HTML Presentations with Opera

Because Opera is not an extremely popular browser, most developers probably aren’t aware of one of its greatest features: Opera Show mode. Opera Show mode is the official name of the full screen mode for Opera (technically, it’s only called Opera Show when a projection media style sheet – discussed below – is present); and it brings with it a great possibility.

More than two years ago, Opera added support for the projection media mode in CSS. Whenever the browser is expanded to full screen mode, it activates the projection media, allowing you to apply a completely different stylesheet to the full screen page than you have in other settings.

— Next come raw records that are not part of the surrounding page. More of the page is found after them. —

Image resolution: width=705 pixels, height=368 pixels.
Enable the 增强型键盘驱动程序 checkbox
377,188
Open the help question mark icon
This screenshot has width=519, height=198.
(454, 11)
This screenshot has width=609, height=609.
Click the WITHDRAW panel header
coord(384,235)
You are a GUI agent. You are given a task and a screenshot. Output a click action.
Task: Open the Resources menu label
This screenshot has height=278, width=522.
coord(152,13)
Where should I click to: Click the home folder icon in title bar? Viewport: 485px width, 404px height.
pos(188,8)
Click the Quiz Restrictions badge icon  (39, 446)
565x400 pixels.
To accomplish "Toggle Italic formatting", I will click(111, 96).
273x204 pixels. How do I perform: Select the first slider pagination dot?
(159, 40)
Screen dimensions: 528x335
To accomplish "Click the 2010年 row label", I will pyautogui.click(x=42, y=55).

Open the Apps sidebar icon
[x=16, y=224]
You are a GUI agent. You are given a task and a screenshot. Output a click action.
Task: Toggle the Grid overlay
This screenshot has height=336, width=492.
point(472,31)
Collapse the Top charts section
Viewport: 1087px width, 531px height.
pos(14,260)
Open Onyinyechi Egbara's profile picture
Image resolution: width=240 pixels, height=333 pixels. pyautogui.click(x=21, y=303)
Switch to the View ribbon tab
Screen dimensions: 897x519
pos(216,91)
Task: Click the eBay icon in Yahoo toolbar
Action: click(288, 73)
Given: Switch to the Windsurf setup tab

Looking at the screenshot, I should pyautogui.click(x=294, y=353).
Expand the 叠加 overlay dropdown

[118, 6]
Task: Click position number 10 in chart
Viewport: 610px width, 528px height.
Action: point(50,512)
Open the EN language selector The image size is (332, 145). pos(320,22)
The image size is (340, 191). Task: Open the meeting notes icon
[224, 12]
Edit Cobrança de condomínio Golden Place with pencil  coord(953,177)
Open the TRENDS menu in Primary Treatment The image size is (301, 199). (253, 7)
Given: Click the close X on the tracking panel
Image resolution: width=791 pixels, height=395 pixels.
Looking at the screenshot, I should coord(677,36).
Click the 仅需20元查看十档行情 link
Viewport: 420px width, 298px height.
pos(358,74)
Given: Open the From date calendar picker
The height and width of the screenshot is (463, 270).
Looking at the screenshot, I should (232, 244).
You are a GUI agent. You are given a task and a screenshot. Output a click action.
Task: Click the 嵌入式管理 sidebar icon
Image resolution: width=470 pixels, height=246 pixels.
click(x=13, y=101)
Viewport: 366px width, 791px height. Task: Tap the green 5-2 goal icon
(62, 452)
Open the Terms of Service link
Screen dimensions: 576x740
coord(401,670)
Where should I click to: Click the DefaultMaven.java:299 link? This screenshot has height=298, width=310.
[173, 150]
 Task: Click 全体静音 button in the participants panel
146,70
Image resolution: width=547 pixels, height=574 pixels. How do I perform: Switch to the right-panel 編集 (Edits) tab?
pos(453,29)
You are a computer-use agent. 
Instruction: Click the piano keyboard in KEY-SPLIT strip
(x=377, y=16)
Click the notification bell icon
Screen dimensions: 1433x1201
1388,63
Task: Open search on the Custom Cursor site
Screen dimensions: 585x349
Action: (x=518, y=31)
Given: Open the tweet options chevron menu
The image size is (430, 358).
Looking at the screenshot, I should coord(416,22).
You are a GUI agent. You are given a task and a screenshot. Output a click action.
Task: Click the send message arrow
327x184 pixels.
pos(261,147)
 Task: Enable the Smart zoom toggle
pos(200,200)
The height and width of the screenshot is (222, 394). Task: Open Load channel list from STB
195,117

To take things a step further, if you include page-break instructions within the projection style sheet, Opera will treat each page as a separate screen, allowing you to use the Page Up and Page Down buttons on your keyboard to navigate from screen to screen.

With these features, you can actually use Opera to display a presentation built entirely with HTML and CSS (that’s right, no JavaScript and no Flash is necessary). Because you can build the presentation with HTML, you can make it more robust than a PowerPoint presentation, and it is infinitely more flexible and portable (after all, even if someone doesn’t have Opera on their computer, they can still view the contents of your presentation without any proprietary software).

To make things really flexible, I would recommend creating one style sheet for the screen that will style your presentation as a nice Web page for all browsers; creating an extended style sheet for the projection media that splits each slide into a separate page; and creating one more style sheet for print so that visitors (and you) can print out a nice, clean version of the presentation’s contents (of course, if you’re feeling really froggy, you could also create a mobile style sheet). Personally, I set mine up so that the “Notes” for each slide appear below each slide’s content when viewed in a normal window, and then have the notes hidden when viewed in Opera Show (along with some nice styling, obviously).

On a related note, don’t forget that the latest version of Opera supports almost as much of the CSS3 spec as Webkit, and that Opera supports SVG images; so you can do some really nice things with your slides.